== The input

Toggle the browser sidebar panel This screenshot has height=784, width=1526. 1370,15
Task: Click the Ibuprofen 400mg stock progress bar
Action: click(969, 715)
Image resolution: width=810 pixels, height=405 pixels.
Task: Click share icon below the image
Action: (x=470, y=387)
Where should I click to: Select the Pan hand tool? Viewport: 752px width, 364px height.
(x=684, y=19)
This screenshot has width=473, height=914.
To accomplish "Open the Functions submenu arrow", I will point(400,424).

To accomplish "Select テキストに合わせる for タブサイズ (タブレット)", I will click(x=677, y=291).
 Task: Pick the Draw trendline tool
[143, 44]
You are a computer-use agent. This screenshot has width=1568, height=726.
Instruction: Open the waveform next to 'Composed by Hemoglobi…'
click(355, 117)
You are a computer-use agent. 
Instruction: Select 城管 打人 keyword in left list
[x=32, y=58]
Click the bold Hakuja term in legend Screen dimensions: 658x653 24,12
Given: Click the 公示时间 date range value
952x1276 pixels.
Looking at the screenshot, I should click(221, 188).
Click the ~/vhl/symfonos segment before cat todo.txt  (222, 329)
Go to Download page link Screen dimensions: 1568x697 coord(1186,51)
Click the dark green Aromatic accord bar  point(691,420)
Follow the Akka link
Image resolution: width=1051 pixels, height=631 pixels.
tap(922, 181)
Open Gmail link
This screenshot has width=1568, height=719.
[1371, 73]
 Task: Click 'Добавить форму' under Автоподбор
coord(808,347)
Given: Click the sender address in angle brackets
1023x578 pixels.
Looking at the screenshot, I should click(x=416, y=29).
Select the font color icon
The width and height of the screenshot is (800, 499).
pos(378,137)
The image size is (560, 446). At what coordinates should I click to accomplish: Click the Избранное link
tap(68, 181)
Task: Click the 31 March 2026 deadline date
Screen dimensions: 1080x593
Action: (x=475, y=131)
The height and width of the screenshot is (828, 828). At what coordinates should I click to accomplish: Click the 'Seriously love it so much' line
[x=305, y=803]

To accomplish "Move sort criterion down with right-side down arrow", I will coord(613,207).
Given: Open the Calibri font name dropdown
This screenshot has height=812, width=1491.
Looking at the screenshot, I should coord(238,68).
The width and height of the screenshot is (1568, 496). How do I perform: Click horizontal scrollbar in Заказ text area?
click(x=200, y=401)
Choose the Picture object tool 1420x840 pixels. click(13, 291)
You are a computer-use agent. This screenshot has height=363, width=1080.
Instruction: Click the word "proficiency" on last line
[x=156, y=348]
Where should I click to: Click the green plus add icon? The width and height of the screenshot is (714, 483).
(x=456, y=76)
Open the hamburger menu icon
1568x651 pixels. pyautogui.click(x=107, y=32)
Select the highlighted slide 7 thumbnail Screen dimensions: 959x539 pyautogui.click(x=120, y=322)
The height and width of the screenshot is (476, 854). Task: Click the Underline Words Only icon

====

**What you are asked to do:**
If a line in the data contains the string "computer", copy it.

**Task solution:**
You are a computer-use agent. This screenshot has width=1568, height=726.
You are a computer-use agent. 
You are a computer-use agent. This screenshot has height=363, width=1080.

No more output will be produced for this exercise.